(Source text)

Image from the Swath multibeam onboard the RV Pelagia of the Mid-Atlantic Ridge.

David Long

Trænadjupet Slide

So we've heard about the Afen Slide and seen some of the great cores from the Trænadjupet Slide, as well the wide array of sediment types that exist within them. Here's a little background on why the Trænadjupet Slide is important and what the cores might tell us.

Extent of the Trænadjupet Slide (Courtesy of SpringerLink)

We know from recent submarine landslides (Grand Banks, 1929), and from the geological record (Storegga, ~6000 BC), that submarine landslides have the potential to cause tsunami evens similar to the 2004 Christmas tsunami in the Indian Ocean. Despite this tsunami-causing potential, the Trænadjupet Slide appears to have left little or no evidence of a tsunami on nearby coastlines as one might expect. Tsunamis often deposit marine sand much higher up on land than normal coastal processes and thus we have a record of the event stored for us to study. There are some potential deposits being explored, but there is still some debate about the significance of these deposits. Much of the uncertainty arises due to a lack of sufficient age-control on when the Trænadjupet Slide took place. Uncertainty also surrounds how fast the collapse happened and how fast it moved.  Fast moving landslides will tend to have more of an impact than those that move slowly or those that fail in multiple smaller stages. 

Schematic of how underwater landslides can cause tsunami waves (Courtesy of IranPetroTech)

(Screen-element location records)
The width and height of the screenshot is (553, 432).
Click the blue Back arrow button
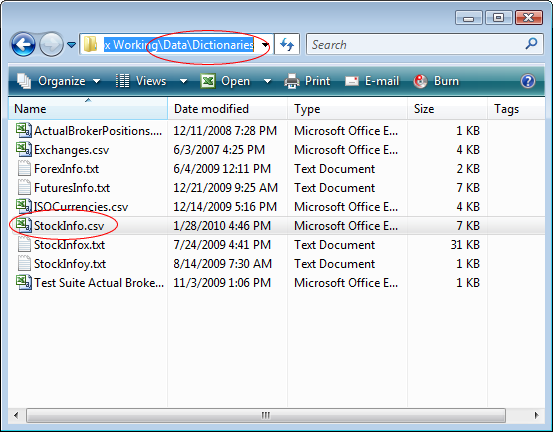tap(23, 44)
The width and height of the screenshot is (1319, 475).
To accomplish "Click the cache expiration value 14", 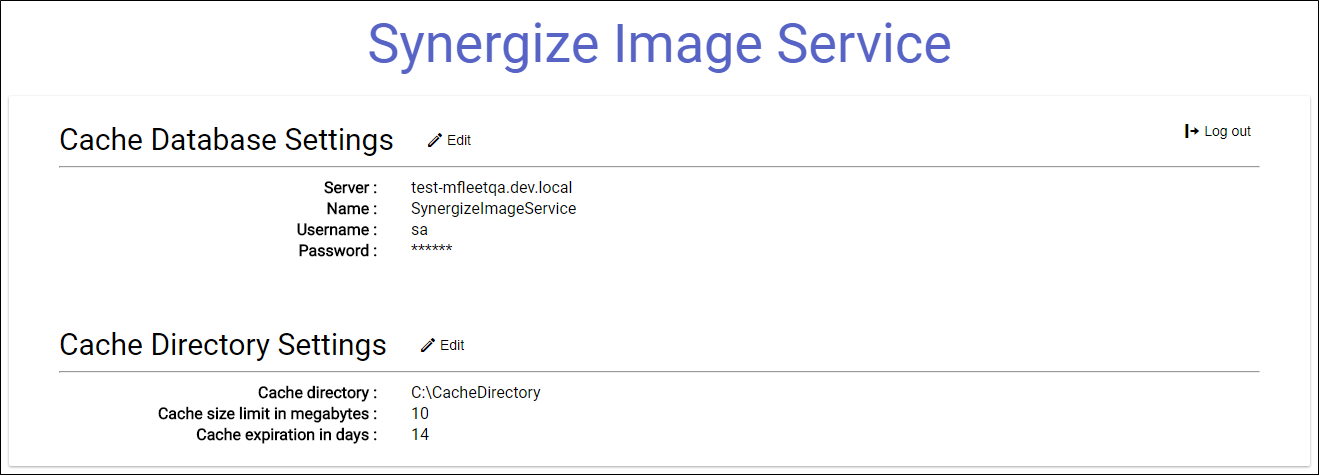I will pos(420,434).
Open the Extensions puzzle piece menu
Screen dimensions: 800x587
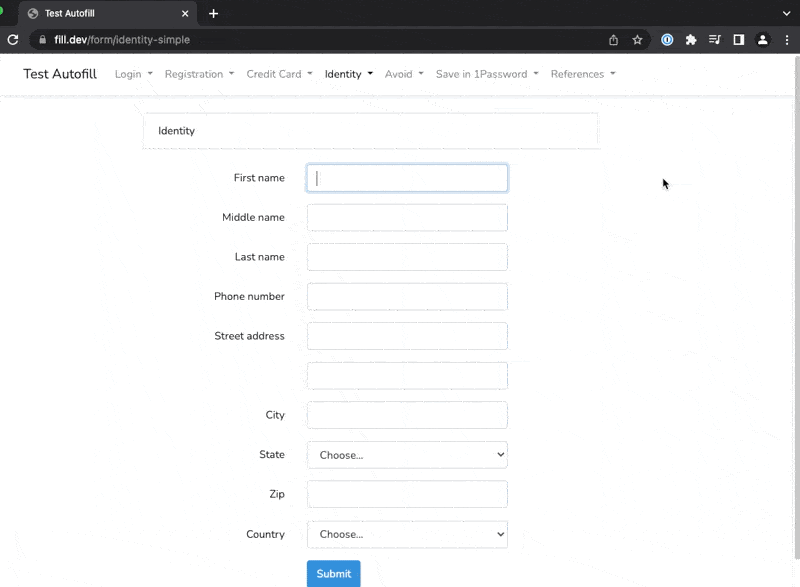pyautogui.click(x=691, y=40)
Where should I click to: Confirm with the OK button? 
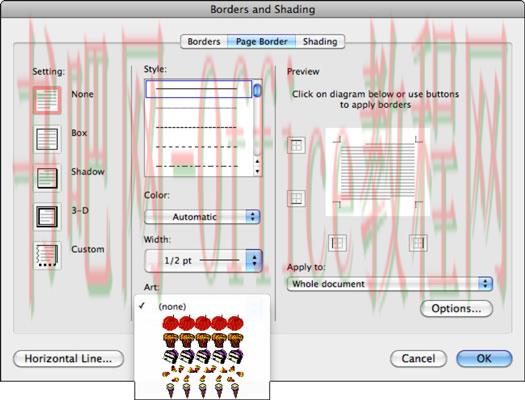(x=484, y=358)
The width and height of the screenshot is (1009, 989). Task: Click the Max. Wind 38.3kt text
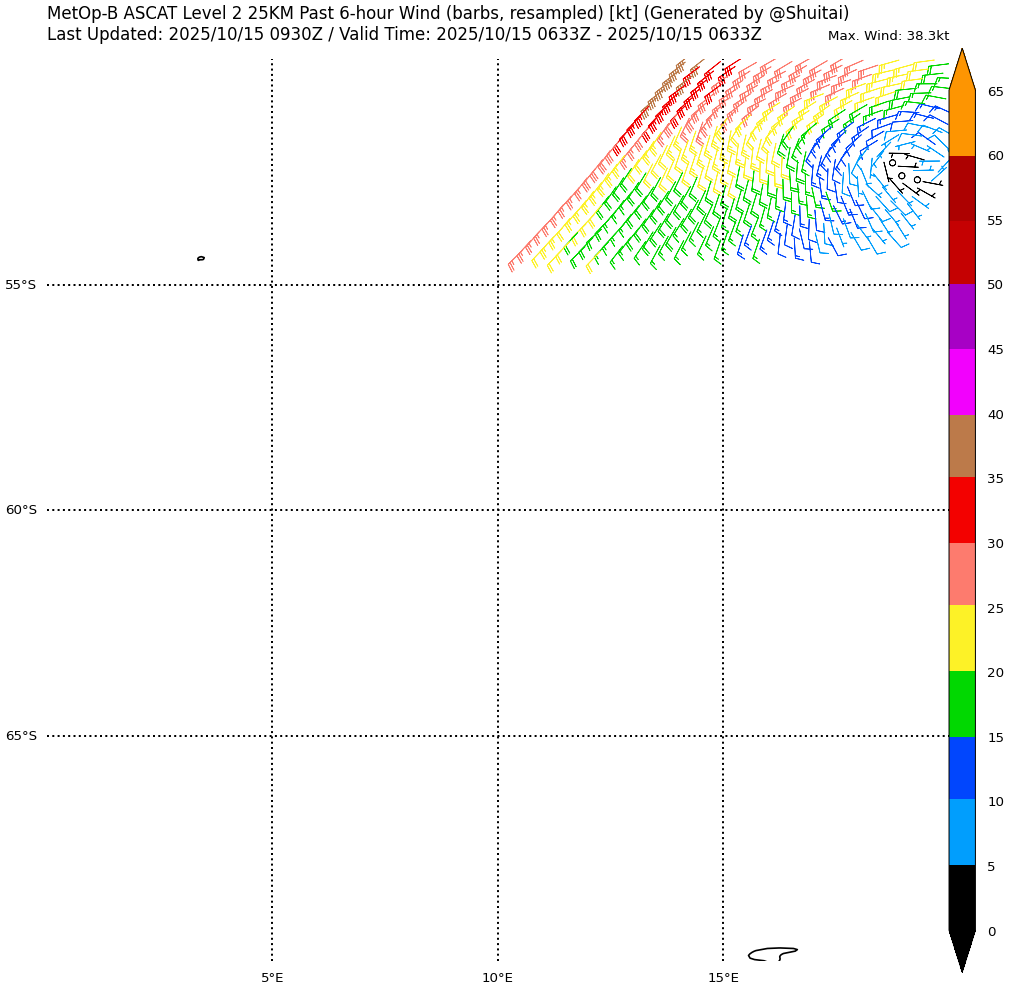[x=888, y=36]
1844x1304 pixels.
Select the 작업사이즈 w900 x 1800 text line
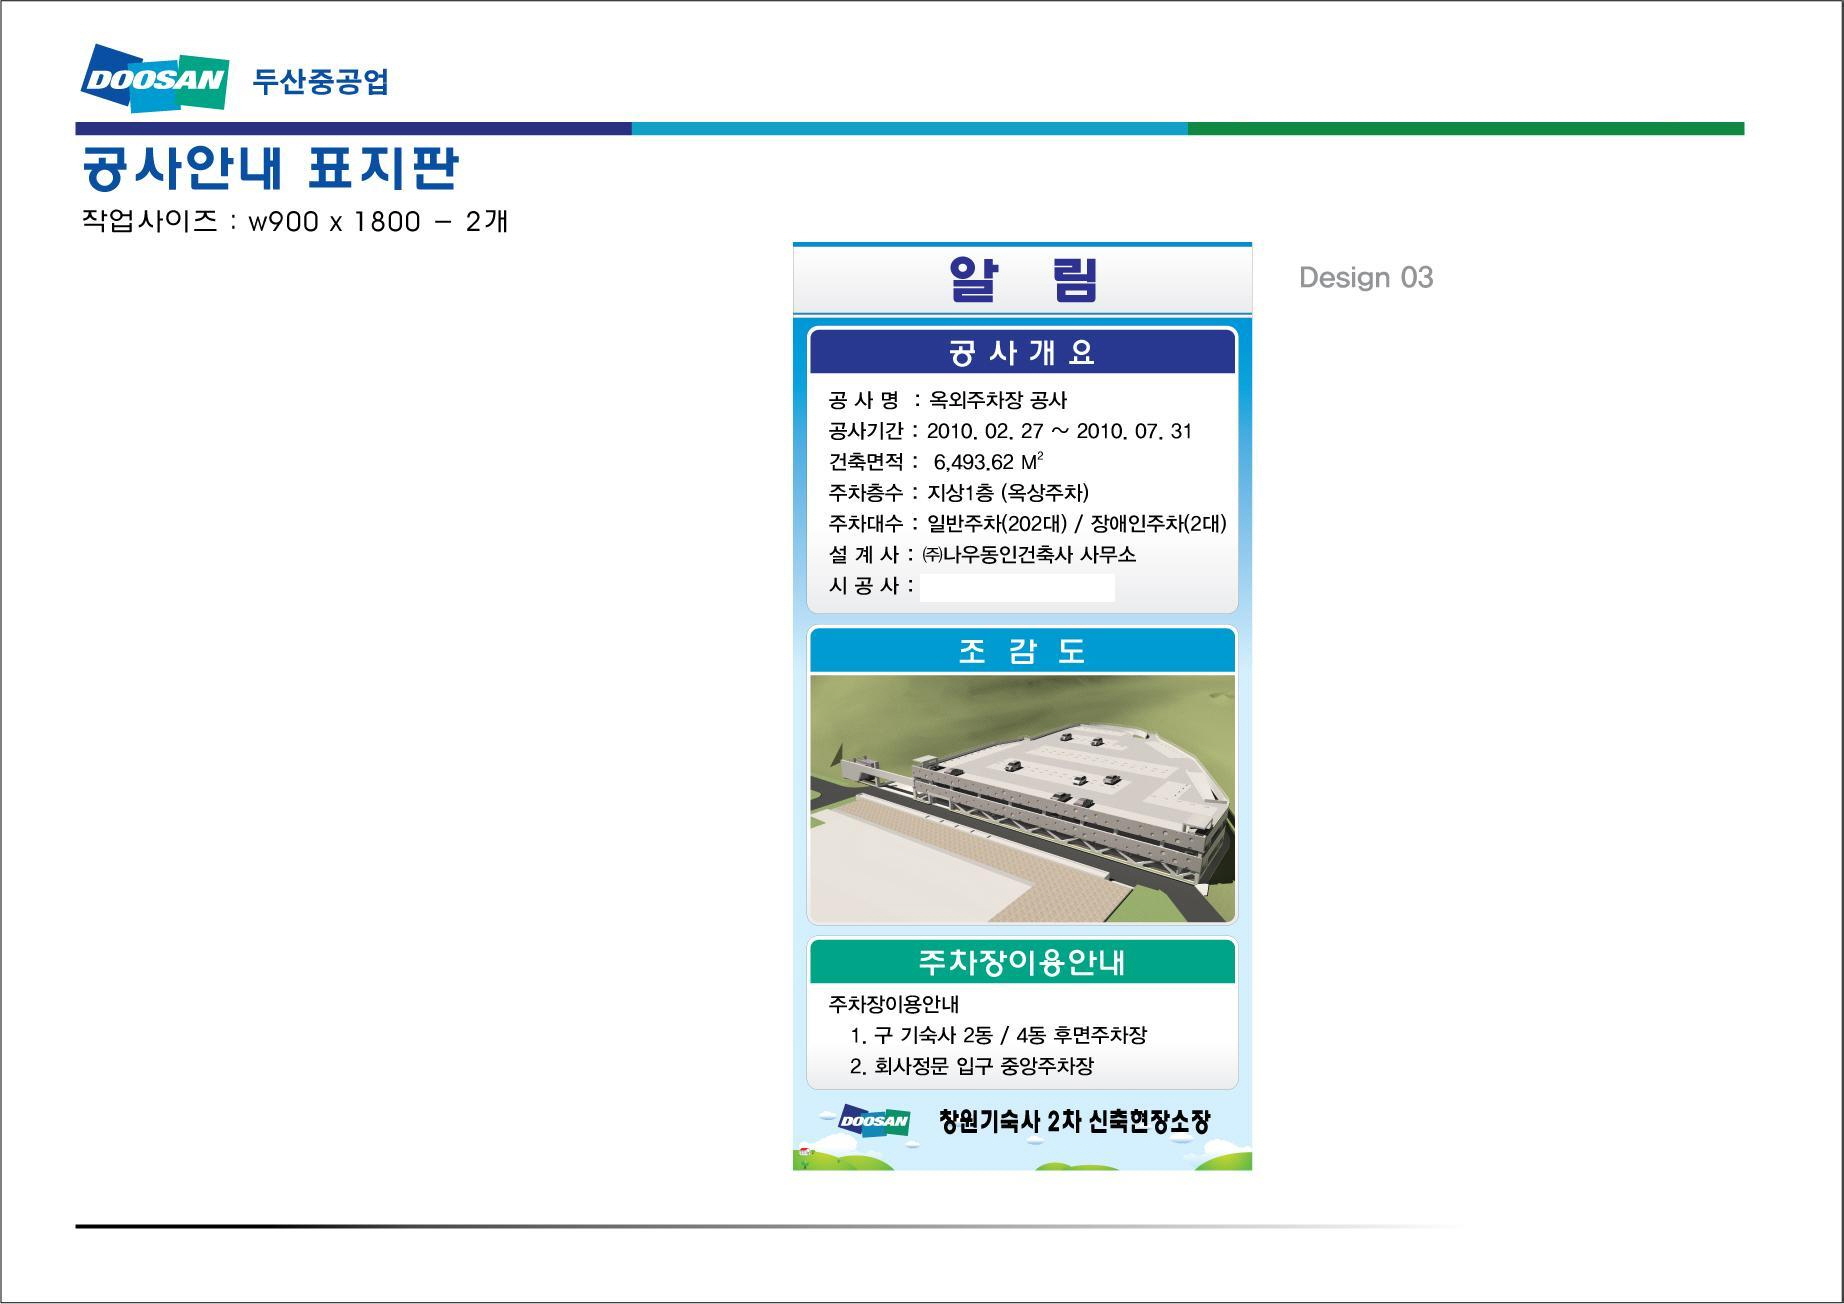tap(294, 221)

(Your instructions) In the Trænadjupet Slide text, which submarine landslide from the geological record is dated to about 6000 BC?

(Answer to this exercise) Storegga